Re: namerefs to var[idx]

[Bart Schaefer <schaefer@xxxxxxxxxxxxxxxx>]

On Fri, Mar 8, 2024 at 5:23 AM Stephane Chazelas <stephane@xxxxxxxxxxxx> wrote:
>
> $ f() { typeset -nu v=$1; echo $v[1]; }
> $ f 'a[2,3]'
> f: no matches found: bc[1]

Things are pretty tangled here:  paramsubst() calls fetchvalue().  In
${v[1]} the entire reference is handled by fetchvalue().  In $v[1],
the $v is handled by fetchvalue() and then the [1] is handled by
paramsubst().  So it ends up being treated as $a[2,3][1], which
produces the same error.  I can't immediately think of any way to fix
that without breaking something else ... ideally we'd make $a[2,3][1]
work instead, but that's a pretty large change.

In the assignment case ...

══════════════════════════════

- **WRITTEN TASKS**:
**a)** Print the part of the message on namerefs starting at "Things are pretty" and ending at "assignment case ...".
**b)** Pick up the message on namerefs after its last line and continue writing it.
The items after this message on namerefs have no connection to it.

══════════════════════════════

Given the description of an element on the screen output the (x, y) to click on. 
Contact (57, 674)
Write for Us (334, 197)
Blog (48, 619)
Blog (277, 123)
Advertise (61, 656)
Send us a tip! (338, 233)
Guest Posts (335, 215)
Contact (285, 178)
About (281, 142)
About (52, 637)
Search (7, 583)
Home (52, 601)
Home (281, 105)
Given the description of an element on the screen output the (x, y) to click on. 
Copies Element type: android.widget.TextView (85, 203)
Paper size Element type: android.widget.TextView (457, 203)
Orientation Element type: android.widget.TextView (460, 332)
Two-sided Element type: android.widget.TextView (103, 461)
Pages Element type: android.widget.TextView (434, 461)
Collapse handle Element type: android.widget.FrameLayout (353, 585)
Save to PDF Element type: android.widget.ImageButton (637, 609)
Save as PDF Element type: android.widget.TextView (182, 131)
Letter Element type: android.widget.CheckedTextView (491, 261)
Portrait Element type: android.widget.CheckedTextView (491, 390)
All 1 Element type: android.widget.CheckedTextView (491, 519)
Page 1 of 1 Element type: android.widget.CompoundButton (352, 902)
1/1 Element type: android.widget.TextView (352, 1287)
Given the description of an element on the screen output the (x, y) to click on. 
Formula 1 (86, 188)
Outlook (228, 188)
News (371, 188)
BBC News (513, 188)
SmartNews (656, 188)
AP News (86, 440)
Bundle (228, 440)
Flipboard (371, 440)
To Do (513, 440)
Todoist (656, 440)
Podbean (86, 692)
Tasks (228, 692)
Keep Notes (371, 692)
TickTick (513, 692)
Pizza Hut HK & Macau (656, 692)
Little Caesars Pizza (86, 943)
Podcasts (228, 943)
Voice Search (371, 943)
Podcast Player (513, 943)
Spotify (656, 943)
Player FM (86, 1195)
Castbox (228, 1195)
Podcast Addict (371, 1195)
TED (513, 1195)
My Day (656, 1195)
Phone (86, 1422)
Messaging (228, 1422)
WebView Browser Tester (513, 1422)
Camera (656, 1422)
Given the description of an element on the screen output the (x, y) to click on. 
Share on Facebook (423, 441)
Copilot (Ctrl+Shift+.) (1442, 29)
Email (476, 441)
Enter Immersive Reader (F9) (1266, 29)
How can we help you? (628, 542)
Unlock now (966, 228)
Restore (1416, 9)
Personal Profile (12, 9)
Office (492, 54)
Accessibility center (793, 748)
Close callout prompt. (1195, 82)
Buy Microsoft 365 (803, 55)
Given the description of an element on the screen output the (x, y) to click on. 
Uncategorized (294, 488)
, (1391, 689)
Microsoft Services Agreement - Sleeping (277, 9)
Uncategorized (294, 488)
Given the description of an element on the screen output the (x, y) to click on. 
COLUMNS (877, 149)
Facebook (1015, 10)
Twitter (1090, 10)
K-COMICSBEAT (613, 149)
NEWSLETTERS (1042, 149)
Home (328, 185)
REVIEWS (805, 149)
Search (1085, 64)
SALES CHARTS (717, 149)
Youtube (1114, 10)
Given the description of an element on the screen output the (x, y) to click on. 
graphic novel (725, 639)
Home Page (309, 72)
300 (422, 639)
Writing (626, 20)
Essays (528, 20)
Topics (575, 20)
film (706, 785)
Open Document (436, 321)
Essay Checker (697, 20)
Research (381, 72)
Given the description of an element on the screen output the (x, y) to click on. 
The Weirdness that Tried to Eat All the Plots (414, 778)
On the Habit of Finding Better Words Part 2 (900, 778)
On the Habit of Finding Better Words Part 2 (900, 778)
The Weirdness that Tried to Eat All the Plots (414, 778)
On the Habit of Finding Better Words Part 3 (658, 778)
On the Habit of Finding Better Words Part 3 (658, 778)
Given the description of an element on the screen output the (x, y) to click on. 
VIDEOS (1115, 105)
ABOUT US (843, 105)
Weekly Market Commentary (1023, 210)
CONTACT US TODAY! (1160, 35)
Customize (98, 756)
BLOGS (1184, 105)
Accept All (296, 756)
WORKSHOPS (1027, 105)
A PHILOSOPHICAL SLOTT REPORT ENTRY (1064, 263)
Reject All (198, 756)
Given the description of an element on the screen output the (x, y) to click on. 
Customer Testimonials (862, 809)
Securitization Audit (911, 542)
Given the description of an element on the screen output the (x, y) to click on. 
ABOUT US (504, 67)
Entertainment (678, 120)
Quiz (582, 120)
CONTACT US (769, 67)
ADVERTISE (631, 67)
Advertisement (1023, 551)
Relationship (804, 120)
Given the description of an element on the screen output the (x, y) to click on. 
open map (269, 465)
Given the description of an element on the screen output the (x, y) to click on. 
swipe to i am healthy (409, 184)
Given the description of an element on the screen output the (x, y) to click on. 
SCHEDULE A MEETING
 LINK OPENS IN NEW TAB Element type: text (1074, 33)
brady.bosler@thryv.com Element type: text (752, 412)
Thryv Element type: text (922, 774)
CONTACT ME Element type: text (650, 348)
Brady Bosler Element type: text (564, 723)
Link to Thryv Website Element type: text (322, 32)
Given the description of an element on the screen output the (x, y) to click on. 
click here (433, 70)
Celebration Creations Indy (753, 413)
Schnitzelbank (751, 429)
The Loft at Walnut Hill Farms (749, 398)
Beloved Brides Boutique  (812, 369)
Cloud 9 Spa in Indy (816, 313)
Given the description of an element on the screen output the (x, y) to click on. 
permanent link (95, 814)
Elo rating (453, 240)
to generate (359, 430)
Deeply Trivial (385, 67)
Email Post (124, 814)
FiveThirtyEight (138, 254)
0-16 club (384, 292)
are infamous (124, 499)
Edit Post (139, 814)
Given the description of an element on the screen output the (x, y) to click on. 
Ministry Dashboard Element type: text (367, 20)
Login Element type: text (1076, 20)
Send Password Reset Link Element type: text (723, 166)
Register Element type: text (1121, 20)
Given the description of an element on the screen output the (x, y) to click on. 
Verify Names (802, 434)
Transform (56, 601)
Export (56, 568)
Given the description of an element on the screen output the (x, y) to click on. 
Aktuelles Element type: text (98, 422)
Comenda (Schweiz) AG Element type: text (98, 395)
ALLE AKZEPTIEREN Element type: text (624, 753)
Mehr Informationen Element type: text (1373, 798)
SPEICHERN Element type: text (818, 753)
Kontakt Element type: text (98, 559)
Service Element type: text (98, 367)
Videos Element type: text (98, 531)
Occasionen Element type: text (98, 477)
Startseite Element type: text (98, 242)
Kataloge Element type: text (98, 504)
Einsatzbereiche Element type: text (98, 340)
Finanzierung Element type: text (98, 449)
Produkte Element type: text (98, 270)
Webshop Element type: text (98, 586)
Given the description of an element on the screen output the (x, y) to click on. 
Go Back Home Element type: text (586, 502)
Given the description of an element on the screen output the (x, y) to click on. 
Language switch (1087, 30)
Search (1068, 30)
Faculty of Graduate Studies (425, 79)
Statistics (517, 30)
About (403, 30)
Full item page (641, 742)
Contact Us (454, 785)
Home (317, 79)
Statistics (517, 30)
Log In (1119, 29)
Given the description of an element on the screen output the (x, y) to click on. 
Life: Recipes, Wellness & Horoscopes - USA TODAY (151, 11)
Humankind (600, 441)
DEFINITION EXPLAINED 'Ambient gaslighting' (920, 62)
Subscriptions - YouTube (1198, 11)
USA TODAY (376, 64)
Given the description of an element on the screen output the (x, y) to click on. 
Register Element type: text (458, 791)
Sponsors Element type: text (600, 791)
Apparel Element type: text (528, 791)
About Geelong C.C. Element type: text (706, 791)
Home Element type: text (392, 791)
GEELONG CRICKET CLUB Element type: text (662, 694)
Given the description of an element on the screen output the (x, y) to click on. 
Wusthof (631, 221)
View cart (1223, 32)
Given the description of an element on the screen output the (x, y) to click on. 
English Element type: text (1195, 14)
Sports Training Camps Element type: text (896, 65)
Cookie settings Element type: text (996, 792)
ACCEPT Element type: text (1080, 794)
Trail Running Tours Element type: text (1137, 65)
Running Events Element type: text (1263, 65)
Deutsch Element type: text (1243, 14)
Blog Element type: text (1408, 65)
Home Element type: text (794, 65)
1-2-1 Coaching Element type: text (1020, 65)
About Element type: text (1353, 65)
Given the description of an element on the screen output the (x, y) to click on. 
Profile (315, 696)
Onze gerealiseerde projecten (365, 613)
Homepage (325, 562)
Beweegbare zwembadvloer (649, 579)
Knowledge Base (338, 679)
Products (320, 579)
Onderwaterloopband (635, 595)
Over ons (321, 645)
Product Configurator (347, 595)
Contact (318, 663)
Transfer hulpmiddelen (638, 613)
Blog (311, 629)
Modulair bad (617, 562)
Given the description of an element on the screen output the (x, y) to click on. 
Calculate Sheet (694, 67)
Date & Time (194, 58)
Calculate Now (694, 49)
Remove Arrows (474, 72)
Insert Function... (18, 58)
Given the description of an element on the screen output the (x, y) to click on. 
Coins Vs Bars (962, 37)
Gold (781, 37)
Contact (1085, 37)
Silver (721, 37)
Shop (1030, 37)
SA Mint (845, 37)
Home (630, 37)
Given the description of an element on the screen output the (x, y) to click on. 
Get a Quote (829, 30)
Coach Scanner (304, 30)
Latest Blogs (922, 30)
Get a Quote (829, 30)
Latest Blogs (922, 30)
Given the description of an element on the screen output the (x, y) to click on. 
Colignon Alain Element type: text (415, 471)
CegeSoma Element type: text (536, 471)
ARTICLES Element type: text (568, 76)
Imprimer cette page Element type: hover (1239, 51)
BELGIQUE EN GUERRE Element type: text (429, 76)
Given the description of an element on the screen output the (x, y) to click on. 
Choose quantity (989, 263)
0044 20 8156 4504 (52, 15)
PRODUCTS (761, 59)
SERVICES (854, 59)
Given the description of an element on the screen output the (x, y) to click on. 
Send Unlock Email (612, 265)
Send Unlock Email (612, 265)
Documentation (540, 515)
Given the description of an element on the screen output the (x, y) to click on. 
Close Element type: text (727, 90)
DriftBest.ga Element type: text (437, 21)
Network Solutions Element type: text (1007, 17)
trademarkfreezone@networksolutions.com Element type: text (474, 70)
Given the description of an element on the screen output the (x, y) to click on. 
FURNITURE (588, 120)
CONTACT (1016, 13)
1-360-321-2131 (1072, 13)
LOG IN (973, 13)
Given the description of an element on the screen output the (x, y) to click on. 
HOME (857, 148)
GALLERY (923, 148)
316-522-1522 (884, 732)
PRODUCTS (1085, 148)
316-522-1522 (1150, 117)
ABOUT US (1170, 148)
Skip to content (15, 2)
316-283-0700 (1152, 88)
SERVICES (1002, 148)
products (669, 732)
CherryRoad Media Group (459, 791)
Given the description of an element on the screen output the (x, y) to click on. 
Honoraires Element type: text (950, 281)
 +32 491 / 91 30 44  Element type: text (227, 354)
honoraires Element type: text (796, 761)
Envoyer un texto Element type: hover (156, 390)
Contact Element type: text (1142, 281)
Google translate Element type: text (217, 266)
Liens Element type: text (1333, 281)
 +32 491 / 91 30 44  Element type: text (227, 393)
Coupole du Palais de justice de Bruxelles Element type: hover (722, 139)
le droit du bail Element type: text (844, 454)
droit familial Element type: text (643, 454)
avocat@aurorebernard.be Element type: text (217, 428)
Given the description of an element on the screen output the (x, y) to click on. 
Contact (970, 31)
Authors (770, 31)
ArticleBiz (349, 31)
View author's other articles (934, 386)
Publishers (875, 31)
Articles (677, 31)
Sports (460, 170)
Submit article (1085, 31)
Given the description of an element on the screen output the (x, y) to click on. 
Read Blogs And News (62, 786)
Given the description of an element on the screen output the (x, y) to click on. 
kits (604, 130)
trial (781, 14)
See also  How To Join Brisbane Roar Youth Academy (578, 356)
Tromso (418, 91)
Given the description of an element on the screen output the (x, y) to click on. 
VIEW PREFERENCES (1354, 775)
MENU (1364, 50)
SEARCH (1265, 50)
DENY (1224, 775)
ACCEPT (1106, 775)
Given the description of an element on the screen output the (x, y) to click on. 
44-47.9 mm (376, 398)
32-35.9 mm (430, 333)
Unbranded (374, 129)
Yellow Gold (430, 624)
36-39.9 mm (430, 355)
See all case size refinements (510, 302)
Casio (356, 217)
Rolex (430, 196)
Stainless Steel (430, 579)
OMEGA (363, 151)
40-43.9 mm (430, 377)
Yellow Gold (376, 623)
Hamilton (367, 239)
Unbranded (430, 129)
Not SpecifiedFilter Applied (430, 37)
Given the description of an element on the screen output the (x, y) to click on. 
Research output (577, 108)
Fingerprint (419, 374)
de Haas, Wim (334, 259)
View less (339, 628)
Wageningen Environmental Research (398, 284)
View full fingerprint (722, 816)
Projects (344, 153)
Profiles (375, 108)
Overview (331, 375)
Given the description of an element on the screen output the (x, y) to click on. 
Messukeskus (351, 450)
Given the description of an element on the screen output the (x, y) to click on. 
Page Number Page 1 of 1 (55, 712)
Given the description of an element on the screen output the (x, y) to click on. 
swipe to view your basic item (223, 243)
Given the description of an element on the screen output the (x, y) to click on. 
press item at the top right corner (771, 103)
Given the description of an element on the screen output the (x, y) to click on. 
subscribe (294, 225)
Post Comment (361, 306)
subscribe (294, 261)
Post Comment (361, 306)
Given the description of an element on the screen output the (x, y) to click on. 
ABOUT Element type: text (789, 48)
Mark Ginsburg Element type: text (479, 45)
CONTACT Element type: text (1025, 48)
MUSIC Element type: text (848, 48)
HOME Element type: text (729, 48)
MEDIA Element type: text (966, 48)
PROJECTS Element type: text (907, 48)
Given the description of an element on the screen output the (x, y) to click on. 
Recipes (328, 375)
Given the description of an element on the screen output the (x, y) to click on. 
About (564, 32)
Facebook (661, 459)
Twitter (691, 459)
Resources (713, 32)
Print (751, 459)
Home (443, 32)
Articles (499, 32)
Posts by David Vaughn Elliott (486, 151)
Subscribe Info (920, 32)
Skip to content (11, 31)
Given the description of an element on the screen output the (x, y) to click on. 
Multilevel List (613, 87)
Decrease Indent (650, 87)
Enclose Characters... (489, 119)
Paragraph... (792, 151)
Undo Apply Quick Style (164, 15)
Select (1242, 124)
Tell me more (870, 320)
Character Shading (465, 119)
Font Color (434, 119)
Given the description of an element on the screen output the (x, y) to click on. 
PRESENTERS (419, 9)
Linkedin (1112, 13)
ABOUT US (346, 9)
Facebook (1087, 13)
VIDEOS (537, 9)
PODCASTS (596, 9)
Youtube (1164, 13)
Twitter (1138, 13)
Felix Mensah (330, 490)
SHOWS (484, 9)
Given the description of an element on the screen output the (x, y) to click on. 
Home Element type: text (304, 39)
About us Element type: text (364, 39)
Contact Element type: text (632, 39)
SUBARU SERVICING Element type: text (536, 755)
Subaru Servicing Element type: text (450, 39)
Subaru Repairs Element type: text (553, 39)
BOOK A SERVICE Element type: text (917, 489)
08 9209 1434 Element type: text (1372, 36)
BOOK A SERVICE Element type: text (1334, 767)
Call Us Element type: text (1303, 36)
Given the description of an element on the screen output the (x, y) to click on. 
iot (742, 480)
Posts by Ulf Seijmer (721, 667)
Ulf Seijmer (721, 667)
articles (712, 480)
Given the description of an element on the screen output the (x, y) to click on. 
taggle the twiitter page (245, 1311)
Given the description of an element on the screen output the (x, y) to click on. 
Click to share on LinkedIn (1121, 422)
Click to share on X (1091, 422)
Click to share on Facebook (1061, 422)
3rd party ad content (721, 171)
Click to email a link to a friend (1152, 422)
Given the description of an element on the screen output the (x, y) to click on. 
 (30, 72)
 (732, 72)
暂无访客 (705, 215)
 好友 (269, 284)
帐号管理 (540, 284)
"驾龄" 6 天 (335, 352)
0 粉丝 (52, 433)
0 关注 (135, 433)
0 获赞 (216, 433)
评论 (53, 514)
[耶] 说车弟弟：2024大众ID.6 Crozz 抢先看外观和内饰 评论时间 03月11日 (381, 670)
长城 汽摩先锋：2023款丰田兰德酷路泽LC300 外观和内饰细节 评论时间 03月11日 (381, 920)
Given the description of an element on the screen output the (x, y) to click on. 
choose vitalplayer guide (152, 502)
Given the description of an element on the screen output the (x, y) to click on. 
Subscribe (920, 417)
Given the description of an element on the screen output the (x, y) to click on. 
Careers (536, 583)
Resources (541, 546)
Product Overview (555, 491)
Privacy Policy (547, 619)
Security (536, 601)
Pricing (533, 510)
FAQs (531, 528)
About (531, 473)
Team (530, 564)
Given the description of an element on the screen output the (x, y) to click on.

══════════════════════════════

- **FINAL ANSWERS**:
**a)**
Things are pretty tangled here:  paramsubst() calls fetchvalue().  In
${v[1]} the entire reference is handled by fetchvalue().  In $v[1],
the $v is handled by fetchvalue() and then the [1] is handled by
paramsubst().  So it ends up being treated as $a[2,3][1], which
produces the same error.  I can't immediately think of any way to fix
that without breaking something else ... ideally we'd make $a[2,3][1]
work instead, but that's a pretty large change.

In the assignment case ...

**b)**
> $ f() { typeset -nu v=$1; v[1]=foo; }

... the left side of the assignment is interpreted more like ${v[1]}
than like $v[1], so everything "works."  I guess one must remember
that omitting the braces around subscript expansions has always been a
shortcut rather than "the right way to do it".  The braces are
required for correct handling of namespaces, too.

> $ a=12345
> $ f 'a[2,3]'
> $ echo $a
> 1foo45
>
> In that one could expect the first character of the "23"
> substring to be changed

I say "more like" above because:

% a[2,3][1]=b
zsh: no matches found: a[2,3][1]=b
% typeset 'a[2,3][1]'=c
zsh: not an identifier: a[2,3][1]

So using a nameref that way is rather a back door around the check for
identifiers.

This is an interesting variation:

% f() { typeset -n x='v[2]'; typeset -nu v=$1; x=foo; typeset -p v x }
% f 'a[2,3]'
typeset -un v='afoo2,3]'
typeset -n x='v[2]'

So chaining subscripted namerefs isn't really working, probably
because of something similar to the paramsubst()/fetchvalue() division
of labor just mentioned.